» **Aim of the task**
Repeat the stretch of entries below from the line with "1019x550 pixels. How" through the line with "Screen dimensions: 1456x820". Include both ends and add nothing.
[[ Exercise material open ]]
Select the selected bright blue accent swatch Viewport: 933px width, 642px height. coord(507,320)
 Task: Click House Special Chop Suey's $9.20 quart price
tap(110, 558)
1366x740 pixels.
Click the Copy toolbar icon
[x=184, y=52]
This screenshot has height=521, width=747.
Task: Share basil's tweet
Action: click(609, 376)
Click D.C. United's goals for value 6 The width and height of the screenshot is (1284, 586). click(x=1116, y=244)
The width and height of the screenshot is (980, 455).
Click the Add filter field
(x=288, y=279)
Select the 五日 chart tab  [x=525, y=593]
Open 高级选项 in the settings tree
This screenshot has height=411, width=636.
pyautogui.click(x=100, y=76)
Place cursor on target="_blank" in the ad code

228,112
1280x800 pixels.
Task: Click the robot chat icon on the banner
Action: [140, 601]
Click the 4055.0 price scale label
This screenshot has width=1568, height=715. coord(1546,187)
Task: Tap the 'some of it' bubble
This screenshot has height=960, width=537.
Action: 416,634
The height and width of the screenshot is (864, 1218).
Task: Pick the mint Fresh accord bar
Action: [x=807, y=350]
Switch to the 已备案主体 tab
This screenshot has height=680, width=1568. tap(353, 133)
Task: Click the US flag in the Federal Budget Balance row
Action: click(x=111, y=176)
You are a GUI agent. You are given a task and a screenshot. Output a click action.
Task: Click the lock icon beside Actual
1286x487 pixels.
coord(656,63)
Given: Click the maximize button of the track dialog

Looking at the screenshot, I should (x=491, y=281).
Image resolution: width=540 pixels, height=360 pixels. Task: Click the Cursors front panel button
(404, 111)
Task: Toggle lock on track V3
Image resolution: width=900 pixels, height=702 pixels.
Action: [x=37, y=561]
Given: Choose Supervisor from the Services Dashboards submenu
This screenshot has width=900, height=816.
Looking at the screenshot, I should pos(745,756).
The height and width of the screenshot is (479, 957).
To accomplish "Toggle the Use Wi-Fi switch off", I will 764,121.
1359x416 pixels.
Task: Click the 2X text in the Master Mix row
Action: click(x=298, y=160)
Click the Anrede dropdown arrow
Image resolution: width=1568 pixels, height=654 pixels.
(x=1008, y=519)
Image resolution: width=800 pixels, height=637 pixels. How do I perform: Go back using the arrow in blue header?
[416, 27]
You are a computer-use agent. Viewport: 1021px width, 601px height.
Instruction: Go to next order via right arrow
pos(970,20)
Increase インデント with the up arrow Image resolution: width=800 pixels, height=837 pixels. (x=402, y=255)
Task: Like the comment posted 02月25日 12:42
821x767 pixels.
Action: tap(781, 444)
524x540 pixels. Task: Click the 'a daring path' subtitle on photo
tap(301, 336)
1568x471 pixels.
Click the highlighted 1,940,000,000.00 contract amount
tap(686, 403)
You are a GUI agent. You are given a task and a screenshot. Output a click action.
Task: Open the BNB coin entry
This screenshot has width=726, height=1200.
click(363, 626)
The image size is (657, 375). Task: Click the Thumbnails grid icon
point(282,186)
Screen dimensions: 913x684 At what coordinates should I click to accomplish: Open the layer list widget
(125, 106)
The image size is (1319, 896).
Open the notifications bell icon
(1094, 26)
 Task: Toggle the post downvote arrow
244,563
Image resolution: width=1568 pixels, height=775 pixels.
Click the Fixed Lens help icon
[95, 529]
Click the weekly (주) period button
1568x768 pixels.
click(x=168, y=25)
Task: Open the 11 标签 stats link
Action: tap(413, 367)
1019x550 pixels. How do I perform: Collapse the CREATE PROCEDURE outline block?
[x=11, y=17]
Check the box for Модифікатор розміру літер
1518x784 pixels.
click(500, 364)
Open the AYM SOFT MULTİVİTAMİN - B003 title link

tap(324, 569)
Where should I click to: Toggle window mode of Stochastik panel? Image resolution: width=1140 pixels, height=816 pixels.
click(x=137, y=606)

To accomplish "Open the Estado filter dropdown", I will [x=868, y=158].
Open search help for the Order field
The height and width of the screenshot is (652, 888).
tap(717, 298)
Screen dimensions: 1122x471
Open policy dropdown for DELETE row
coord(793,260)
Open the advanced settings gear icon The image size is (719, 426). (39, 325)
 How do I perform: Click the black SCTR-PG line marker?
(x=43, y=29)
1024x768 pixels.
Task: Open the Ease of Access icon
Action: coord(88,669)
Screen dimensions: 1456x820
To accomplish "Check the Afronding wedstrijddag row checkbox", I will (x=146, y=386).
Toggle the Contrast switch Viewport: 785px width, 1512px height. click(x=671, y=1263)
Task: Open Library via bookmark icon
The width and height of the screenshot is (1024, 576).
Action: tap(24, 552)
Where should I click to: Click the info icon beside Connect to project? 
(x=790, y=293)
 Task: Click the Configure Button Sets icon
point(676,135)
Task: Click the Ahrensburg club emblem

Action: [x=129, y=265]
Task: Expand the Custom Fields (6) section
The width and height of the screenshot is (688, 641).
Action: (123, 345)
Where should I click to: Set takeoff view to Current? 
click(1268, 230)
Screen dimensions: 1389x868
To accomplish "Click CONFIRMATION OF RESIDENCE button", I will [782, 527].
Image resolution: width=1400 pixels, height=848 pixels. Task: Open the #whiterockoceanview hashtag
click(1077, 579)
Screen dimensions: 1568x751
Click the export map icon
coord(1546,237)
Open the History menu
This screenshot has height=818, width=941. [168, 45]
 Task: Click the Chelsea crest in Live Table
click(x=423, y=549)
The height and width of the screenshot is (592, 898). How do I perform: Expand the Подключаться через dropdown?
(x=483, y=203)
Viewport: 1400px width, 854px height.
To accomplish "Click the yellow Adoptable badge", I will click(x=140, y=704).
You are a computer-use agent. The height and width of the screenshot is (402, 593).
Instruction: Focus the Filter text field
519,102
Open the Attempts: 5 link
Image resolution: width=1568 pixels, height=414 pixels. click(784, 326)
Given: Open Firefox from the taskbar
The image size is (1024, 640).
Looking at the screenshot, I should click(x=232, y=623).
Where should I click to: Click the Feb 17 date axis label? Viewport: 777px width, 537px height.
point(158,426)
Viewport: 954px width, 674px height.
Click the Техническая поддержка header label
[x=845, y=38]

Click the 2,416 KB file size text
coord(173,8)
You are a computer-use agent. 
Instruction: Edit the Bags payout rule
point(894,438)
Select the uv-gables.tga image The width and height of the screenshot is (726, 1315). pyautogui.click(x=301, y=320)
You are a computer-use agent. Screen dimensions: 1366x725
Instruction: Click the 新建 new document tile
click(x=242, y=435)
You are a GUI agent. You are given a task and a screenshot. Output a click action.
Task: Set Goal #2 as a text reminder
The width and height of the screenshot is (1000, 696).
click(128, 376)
[[ Exercise material closed ]]
» **Task response**
1019x550 pixels. How do I perform: Collapse the CREATE PROCEDURE outline block?
[x=11, y=17]
Check the box for Модифікатор розміру літер
1518x784 pixels.
click(500, 364)
Open the AYM SOFT MULTİVİTAMİN - B003 title link

tap(324, 569)
Where should I click to: Toggle window mode of Stochastik panel? Image resolution: width=1140 pixels, height=816 pixels.
click(x=137, y=606)

To accomplish "Open the Estado filter dropdown", I will [x=868, y=158].
Open search help for the Order field
The height and width of the screenshot is (652, 888).
tap(717, 298)
Screen dimensions: 1122x471
Open policy dropdown for DELETE row
coord(793,260)
Open the advanced settings gear icon The image size is (719, 426). (39, 325)
 How do I perform: Click the black SCTR-PG line marker?
(x=43, y=29)
1024x768 pixels.
Task: Open the Ease of Access icon
Action: coord(88,669)
Screen dimensions: 1456x820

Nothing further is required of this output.